When I initially spoke with friends and colleagues about the notion of a new “common practice,” I became aware that the concept is not nearly as widely-recognized as I had initially thought. Is it a set of performance techniques? Is it neo-romantic symphonic music? Or could it be defined as an “international style of post-Lachenmann dirty sounds,” as one friend put it? In a discussion group at Music2001 in Cincinnati, one topic under consideration was whether John Adams’s Phrygian Gates could be said to represent the beginnings of a “new common practice.” In the November 2001 NewMusicBox, Kyle Gann has also fantasized about a common musical language based on minimalism that will endure until the end of the 21st century. Indeed, some version of minimalism is usually part of any discussion of the new common practice. Another reference point is Alvin Curran’s 1994 manifesto on the subject. In his poetic portrayal of the contemporary compositional landscape, he manages to refuse the pre- and proscriptions, the exclusions and omissions, that mark the instituting of a “common practice.”

It’s helpful to begin an examination of the new common practice by looking at the older common practice. It seems to me that issues of commonality are fundamentally social ones. What were the social worlds that supported the European common practice period? And how “common” was the music placed under this banner, exactly? Was there ever a “common practice” in the first place? The label itself is highly problematic because of the vast musical differences subsumed under the term, as well as its questionable “invention” of a common audience that, in fact, probably didn’t exist. By the end of the 19th century, capitalism had divided the social body into several potential audiences, and furthermore, had expanded on a global scale, making a single, unified European culture impossible to imagine.

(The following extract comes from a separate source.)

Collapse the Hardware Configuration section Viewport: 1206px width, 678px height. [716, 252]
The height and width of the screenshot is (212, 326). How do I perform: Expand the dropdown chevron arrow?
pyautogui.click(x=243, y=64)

These economic and social changes continued to make it very difficult to form a common practice in the 20th century. The rhetoric of internationalism and universality linked to serialism in the 1950s seemed to point to an imaginary “commonality” of musical experience that was already a distant (or even invented) memory. Now, as multinational capitalism has extended its global reach, commonality is out, and we are encouraged to celebrate difference under the auspices of the unquestioned, naturalized power of world markets.

Hence, the recent claims of “totalism” having common-practice status. This stage of minimalism is certainly more in line with the economic and social realities of late capitalism than serialism was, but the real matter is whether or not this is to be applauded. The problems of re-canonization, the erasure of history and cultural difference, and the misunderstanding of the demise of the original “common practice” period make current fantasies of a common musical language more dangerous than auspicious.

If there is a difference between Alvin Curran’s visionary celebration of “life at the top of the food chain” (as one friend put it) and Kyle Gann’s fantasy about the future of “our” music, it is in Curran’s steadfast refusal to translate his utopian manifesto into a set of codified practices. While Gann has already begun eagerly assembling his canon for future totalists, Alvin is a musical wanderer, content to revel in the rubble. I remember asking him once about the new common practice. He replied with a characteristic freestyle riff on the subject, and then concluded, “New common practice? I’ll tell you what the new common practice is…The new common practice…it’s no common practice.” One can only hope his wide-eyed embrace will be a model for others in the contemporary moment, and that talk of re-creating a common musical language will remain an uncommon practice.